◆ What the task requires
Rewrite the entries from the first line through the line containing "pos(215,59)", replacing "Assets" with "Liabilities" and leaving everything else unchanged.

━━ Exercise material ━━

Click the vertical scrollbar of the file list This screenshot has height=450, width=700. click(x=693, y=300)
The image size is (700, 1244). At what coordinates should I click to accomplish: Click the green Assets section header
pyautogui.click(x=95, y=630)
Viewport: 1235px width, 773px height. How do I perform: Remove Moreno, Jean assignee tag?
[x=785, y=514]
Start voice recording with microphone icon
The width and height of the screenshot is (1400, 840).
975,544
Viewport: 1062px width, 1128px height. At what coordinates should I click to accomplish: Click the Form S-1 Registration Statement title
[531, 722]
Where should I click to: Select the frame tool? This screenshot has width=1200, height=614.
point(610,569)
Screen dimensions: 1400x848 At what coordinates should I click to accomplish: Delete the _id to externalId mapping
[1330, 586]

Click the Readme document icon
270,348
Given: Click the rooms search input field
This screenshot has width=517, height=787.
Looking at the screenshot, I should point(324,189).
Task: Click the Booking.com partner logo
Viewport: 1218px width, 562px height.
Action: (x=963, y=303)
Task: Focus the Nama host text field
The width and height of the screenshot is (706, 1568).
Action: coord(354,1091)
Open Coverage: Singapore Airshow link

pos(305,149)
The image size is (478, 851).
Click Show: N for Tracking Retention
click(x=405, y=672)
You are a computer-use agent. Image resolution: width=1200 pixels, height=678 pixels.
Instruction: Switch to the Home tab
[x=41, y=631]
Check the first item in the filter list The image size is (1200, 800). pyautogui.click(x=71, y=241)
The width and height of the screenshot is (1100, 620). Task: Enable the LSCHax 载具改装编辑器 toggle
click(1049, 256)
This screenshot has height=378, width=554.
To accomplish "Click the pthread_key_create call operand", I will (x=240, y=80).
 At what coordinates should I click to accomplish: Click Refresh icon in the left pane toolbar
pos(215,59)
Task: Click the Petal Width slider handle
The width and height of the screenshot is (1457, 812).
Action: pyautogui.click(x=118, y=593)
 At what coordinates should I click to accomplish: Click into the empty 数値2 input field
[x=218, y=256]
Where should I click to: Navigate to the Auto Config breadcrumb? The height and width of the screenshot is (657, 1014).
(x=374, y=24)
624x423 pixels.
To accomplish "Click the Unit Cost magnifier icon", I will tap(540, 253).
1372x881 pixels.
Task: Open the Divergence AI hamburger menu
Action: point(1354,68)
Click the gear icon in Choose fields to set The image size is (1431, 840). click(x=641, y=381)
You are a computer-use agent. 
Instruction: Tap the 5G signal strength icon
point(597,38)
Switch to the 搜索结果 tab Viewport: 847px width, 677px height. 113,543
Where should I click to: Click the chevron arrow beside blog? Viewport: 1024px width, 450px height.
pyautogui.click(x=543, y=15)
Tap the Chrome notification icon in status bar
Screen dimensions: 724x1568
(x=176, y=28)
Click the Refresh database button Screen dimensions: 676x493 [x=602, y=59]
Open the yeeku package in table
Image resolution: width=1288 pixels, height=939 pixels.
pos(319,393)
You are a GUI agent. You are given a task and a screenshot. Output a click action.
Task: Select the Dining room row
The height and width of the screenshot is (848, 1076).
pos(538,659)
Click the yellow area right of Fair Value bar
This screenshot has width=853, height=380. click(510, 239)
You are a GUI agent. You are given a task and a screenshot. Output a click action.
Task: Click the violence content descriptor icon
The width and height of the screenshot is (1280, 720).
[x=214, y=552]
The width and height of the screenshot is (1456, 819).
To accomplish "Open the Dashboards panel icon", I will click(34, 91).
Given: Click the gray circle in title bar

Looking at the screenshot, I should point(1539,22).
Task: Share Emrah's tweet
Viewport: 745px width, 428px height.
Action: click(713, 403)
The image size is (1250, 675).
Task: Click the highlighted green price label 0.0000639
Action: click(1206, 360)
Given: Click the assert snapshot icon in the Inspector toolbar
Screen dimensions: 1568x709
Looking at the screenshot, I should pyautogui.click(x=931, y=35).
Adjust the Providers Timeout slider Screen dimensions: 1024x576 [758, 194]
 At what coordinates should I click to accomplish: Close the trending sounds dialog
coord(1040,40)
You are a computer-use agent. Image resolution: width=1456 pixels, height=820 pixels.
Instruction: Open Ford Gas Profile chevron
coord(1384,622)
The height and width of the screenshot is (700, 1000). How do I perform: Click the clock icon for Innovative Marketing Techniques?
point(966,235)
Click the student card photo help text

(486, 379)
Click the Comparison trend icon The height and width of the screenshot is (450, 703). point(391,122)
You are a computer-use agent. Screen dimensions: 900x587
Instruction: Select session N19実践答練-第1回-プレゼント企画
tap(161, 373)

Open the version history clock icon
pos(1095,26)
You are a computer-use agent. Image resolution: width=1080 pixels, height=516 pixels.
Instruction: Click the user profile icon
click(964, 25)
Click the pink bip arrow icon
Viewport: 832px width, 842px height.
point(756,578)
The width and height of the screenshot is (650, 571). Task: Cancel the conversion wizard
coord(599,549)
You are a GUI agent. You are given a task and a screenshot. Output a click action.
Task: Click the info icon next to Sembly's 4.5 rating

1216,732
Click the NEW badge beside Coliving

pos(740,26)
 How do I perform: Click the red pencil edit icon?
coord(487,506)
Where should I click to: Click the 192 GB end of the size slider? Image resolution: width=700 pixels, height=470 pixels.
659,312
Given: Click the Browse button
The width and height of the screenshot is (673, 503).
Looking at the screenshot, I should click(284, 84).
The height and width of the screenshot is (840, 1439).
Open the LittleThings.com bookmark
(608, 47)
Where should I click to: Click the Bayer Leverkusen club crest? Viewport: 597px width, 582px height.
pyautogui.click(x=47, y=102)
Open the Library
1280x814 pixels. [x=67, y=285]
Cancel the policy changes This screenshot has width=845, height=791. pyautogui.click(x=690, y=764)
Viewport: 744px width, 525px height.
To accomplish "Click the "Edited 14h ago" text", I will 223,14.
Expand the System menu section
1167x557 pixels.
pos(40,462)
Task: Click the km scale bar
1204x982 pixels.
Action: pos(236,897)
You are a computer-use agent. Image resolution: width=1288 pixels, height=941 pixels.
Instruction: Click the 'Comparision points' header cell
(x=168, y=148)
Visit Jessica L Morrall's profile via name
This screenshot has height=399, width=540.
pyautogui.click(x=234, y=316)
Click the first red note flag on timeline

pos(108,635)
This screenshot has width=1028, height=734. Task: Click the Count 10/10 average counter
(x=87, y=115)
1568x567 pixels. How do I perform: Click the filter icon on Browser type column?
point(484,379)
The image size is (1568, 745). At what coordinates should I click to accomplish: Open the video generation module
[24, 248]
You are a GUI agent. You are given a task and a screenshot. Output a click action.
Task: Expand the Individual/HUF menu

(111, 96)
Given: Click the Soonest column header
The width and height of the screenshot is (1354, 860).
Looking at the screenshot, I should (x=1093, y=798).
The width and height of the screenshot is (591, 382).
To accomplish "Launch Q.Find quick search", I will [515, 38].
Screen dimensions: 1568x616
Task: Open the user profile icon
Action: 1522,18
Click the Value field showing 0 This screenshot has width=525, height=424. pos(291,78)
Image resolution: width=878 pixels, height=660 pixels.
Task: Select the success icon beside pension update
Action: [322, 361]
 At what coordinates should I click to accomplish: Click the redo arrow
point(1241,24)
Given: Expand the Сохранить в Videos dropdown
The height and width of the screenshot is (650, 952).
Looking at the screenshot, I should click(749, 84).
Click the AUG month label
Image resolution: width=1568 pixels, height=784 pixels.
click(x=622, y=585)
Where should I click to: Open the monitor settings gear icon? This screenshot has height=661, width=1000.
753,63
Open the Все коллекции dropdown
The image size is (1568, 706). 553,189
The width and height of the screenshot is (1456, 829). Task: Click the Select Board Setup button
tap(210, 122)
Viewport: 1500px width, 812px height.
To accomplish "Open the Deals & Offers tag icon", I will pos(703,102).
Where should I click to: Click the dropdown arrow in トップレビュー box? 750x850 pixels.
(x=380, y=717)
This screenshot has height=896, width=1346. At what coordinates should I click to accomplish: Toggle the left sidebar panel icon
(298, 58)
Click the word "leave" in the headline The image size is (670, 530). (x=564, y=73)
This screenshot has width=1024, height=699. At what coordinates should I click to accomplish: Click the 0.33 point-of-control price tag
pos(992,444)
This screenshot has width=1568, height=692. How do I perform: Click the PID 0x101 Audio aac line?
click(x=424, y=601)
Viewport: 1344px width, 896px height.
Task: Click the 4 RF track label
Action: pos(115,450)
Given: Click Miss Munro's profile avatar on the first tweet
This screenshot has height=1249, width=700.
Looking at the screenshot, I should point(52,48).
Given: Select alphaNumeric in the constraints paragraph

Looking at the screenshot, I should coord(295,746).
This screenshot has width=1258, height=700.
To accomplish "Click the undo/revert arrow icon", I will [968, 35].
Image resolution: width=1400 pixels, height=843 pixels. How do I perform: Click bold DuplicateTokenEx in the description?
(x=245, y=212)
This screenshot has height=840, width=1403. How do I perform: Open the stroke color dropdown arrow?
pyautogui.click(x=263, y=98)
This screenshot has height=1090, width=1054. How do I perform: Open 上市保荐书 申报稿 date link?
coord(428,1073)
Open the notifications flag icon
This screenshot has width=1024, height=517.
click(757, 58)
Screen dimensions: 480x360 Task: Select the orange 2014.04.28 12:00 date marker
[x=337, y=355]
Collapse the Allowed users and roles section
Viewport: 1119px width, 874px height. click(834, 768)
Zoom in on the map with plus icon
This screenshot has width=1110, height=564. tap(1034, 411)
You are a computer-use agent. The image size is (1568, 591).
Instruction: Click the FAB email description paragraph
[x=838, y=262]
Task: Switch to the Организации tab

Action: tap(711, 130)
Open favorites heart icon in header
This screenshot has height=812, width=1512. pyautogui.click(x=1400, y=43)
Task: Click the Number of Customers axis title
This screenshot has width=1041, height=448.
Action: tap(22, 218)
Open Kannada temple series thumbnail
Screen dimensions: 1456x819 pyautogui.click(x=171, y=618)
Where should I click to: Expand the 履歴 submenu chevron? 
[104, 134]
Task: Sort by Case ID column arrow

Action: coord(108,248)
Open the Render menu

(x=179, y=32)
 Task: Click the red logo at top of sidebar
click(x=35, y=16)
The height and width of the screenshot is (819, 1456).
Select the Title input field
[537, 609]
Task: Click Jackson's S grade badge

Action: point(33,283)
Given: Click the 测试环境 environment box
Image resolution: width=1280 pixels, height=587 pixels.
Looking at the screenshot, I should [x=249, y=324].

━━━

◆ Reply to the task
Click the vertical scrollbar of the file list This screenshot has height=450, width=700. click(x=693, y=300)
The image size is (700, 1244). At what coordinates should I click to accomplish: Click the green Liabilities section header
pyautogui.click(x=95, y=630)
Viewport: 1235px width, 773px height. How do I perform: Remove Moreno, Jean assignee tag?
[x=785, y=514]
Start voice recording with microphone icon
The width and height of the screenshot is (1400, 840).
975,544
Viewport: 1062px width, 1128px height. At what coordinates should I click to accomplish: Click the Form S-1 Registration Statement title
[531, 722]
Where should I click to: Select the frame tool? This screenshot has width=1200, height=614.
point(610,569)
Screen dimensions: 1400x848 At what coordinates should I click to accomplish: Delete the _id to externalId mapping
[1330, 586]

Click the Readme document icon
270,348
Given: Click the rooms search input field
This screenshot has width=517, height=787.
Looking at the screenshot, I should point(324,189).
Task: Click the Booking.com partner logo
Viewport: 1218px width, 562px height.
Action: (x=963, y=303)
Task: Focus the Nama host text field
The width and height of the screenshot is (706, 1568).
Action: coord(354,1091)
Open Coverage: Singapore Airshow link

pos(305,149)
The image size is (478, 851).
Click Show: N for Tracking Retention
click(x=405, y=672)
You are a computer-use agent. Image resolution: width=1200 pixels, height=678 pixels.
Instruction: Switch to the Home tab
[x=41, y=631]
Check the first item in the filter list The image size is (1200, 800). pyautogui.click(x=71, y=241)
The width and height of the screenshot is (1100, 620). Task: Enable the LSCHax 载具改装编辑器 toggle
click(1049, 256)
This screenshot has height=378, width=554.
To accomplish "Click the pthread_key_create call operand", I will (x=240, y=80).
 At what coordinates should I click to accomplish: Click Refresh icon in the left pane toolbar
pos(215,59)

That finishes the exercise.